WORK REQUIRED
As the answer, set down the lines below from the one containing "Νέα (20, 735)" through the one containing "Συνέδρια (136, 888)", exactly and inclusively, and no others.

EXERCISE DATA

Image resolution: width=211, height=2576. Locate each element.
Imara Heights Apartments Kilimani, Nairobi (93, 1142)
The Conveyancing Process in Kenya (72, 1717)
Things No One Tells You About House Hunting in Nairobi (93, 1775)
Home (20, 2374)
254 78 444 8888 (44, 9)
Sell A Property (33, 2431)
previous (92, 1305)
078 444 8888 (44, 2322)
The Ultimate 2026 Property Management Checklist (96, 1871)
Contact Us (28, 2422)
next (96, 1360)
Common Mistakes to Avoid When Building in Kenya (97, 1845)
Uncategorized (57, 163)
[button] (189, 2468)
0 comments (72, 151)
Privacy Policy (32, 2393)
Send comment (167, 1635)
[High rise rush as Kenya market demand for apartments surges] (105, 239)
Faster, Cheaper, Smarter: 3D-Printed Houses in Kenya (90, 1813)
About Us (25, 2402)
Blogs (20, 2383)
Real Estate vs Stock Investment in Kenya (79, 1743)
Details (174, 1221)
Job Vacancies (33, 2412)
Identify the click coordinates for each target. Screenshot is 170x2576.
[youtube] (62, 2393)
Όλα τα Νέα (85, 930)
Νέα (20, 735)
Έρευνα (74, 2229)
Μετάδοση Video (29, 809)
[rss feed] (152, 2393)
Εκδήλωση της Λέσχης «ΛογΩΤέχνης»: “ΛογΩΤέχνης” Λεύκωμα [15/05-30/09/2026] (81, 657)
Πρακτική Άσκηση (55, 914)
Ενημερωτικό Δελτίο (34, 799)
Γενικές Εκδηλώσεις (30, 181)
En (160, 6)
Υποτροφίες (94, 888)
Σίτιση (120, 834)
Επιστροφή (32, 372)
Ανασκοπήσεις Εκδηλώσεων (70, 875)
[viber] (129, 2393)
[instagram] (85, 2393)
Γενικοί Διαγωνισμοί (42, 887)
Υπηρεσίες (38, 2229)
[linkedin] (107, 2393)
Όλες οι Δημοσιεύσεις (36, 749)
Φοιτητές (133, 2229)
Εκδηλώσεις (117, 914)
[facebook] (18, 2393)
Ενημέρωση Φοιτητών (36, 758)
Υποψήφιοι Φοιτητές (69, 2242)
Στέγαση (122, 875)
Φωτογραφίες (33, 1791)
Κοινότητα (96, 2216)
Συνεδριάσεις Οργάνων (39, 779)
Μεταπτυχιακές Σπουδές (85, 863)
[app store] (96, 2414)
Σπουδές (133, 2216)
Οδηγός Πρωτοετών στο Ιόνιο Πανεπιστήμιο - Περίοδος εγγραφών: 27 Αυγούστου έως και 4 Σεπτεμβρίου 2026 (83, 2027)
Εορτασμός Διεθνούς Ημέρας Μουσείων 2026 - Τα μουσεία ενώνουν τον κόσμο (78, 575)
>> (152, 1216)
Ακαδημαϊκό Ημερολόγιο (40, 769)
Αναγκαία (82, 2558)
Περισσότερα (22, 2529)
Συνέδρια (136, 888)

* * *

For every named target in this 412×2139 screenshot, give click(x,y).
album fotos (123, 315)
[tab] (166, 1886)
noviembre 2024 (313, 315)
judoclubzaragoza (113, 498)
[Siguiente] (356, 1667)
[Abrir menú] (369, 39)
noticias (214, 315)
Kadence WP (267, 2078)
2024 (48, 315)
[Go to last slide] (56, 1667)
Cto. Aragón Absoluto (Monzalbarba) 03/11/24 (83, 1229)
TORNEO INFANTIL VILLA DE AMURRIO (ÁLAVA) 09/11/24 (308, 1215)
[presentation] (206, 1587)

--

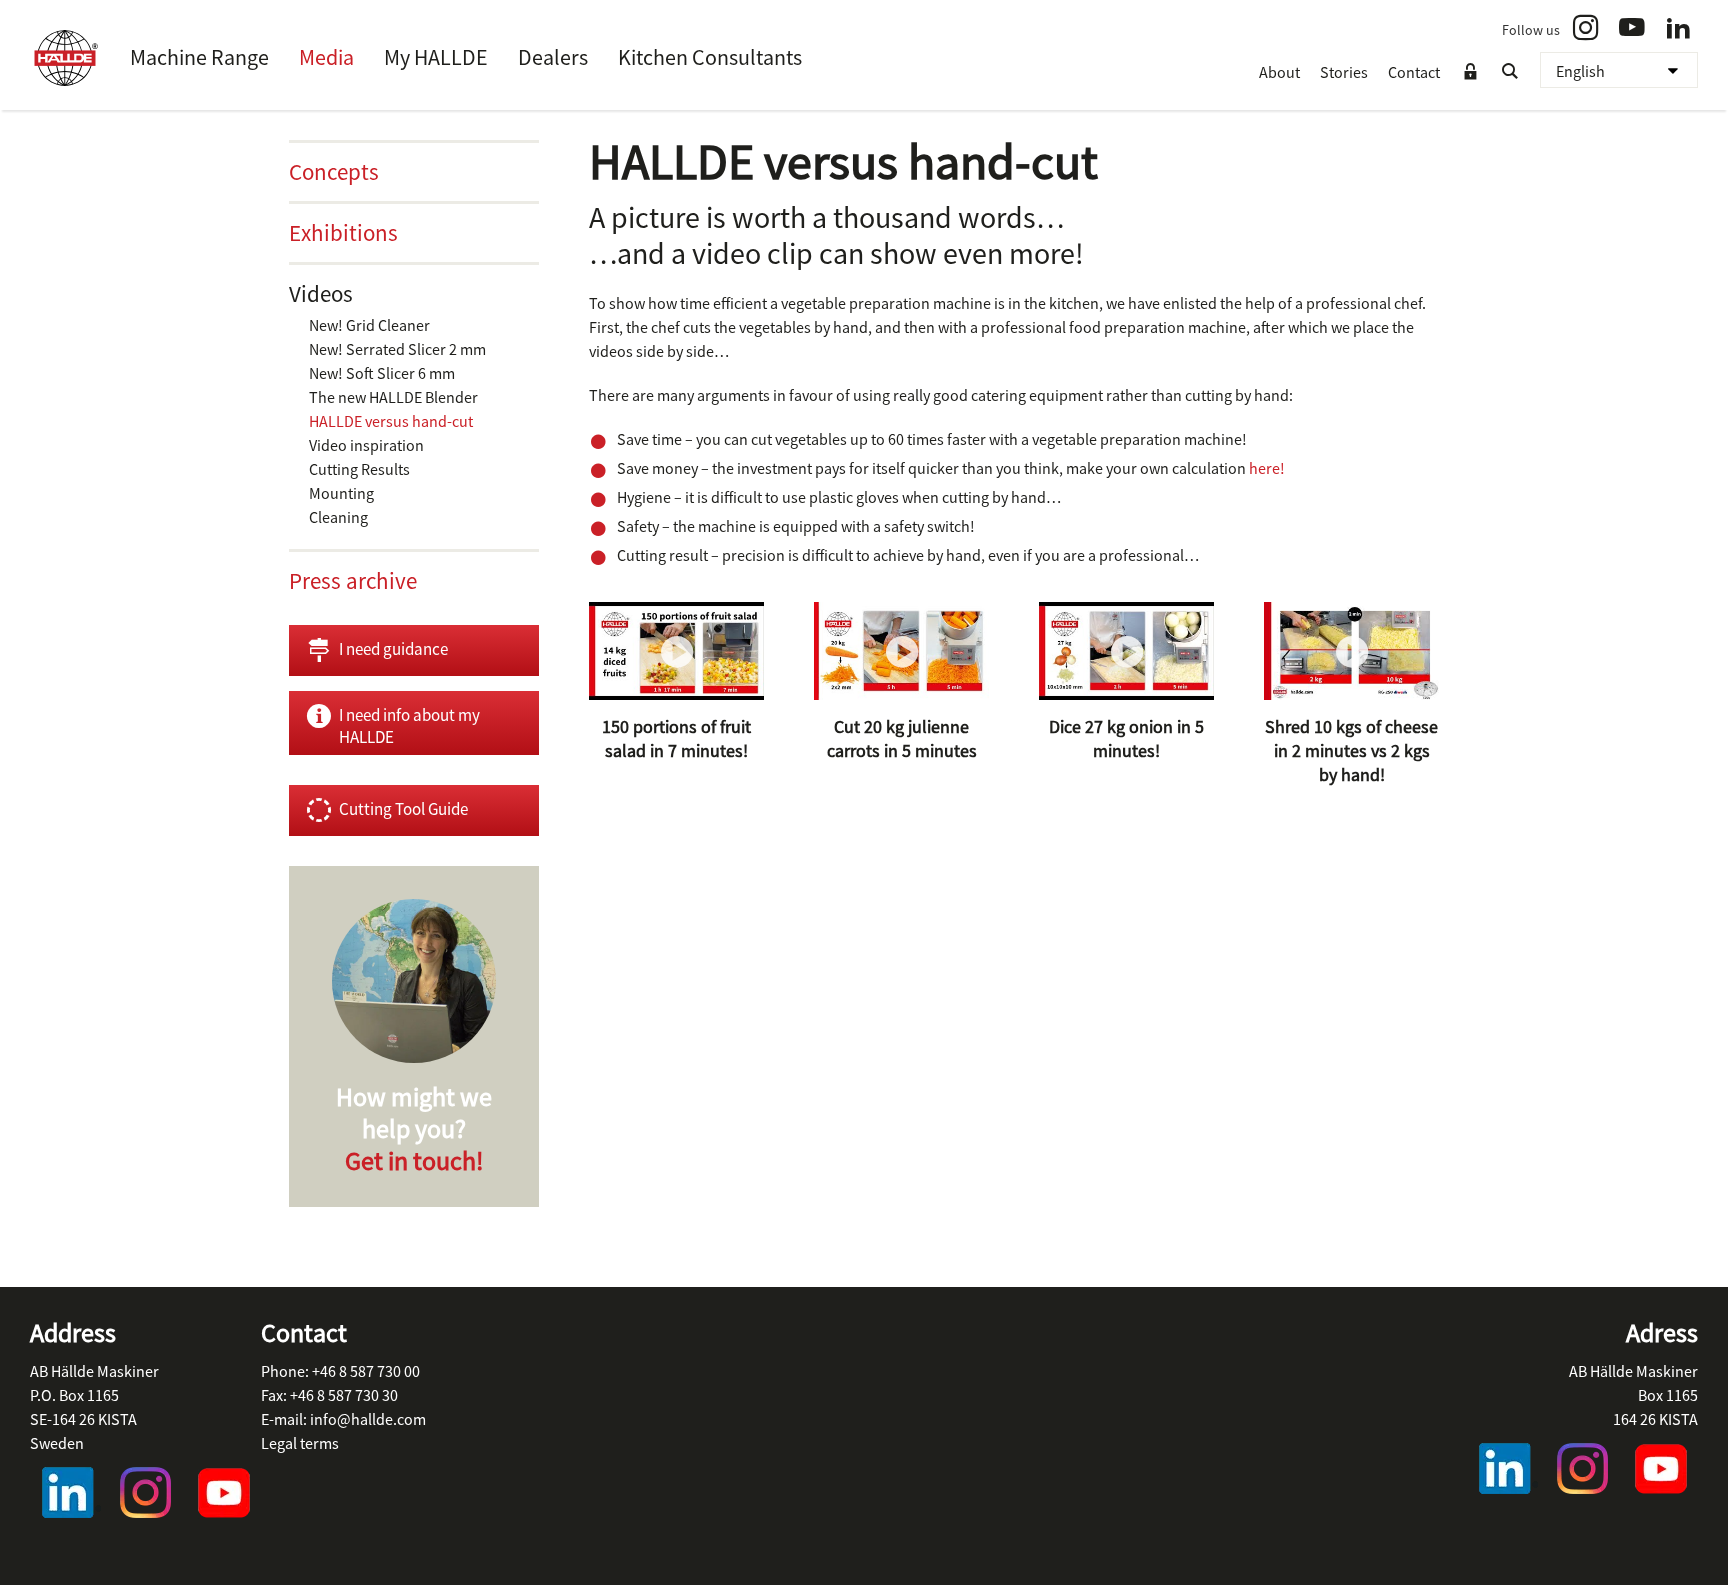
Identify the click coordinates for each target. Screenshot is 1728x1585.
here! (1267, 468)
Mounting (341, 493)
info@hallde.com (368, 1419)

ANSWER SPACE
Νέα (20, 735)
Έρευνα (74, 2229)
Μετάδοση Video (29, 809)
[rss feed] (152, 2393)
Εκδήλωση της Λέσχης «ΛογΩΤέχνης»: “ΛογΩΤέχνης” Λεύκωμα [15/05-30/09/2026] (81, 657)
Πρακτική Άσκηση (55, 914)
Ενημερωτικό Δελτίο (34, 799)
Γενικές Εκδηλώσεις (30, 181)
En (160, 6)
Υποτροφίες (94, 888)
Σίτιση (120, 834)
Επιστροφή (32, 372)
Ανασκοπήσεις Εκδηλώσεων (70, 875)
[viber] (129, 2393)
[instagram] (85, 2393)
Γενικοί Διαγωνισμοί (42, 887)
Υπηρεσίες (38, 2229)
[linkedin] (107, 2393)
Όλες οι Δημοσιεύσεις (36, 749)
Φοιτητές (133, 2229)
Εκδηλώσεις (117, 914)
[facebook] (18, 2393)
Ενημέρωση Φοιτητών (36, 758)
Υποψήφιοι Φοιτητές (69, 2242)
Στέγαση (122, 875)
Φωτογραφίες (33, 1791)
Κοινότητα (96, 2216)
Συνεδριάσεις Οργάνων (39, 779)
Μεταπτυχιακές Σπουδές (85, 863)
[app store] (96, 2414)
Σπουδές (133, 2216)
Οδηγός Πρωτοετών στο Ιόνιο Πανεπιστήμιο - Περίοδος εγγραφών: 27 Αυγούστου έως και 4 Σεπτεμβρίου 2026 (83, 2027)
Εορτασμός Διεθνούς Ημέρας Μουσείων 2026 - Τα μουσεία ενώνουν τον κόσμο (78, 575)
>> (152, 1216)
Ακαδημαϊκό Ημερολόγιο (40, 769)
Αναγκαία (82, 2558)
Περισσότερα (22, 2529)
Συνέδρια (136, 888)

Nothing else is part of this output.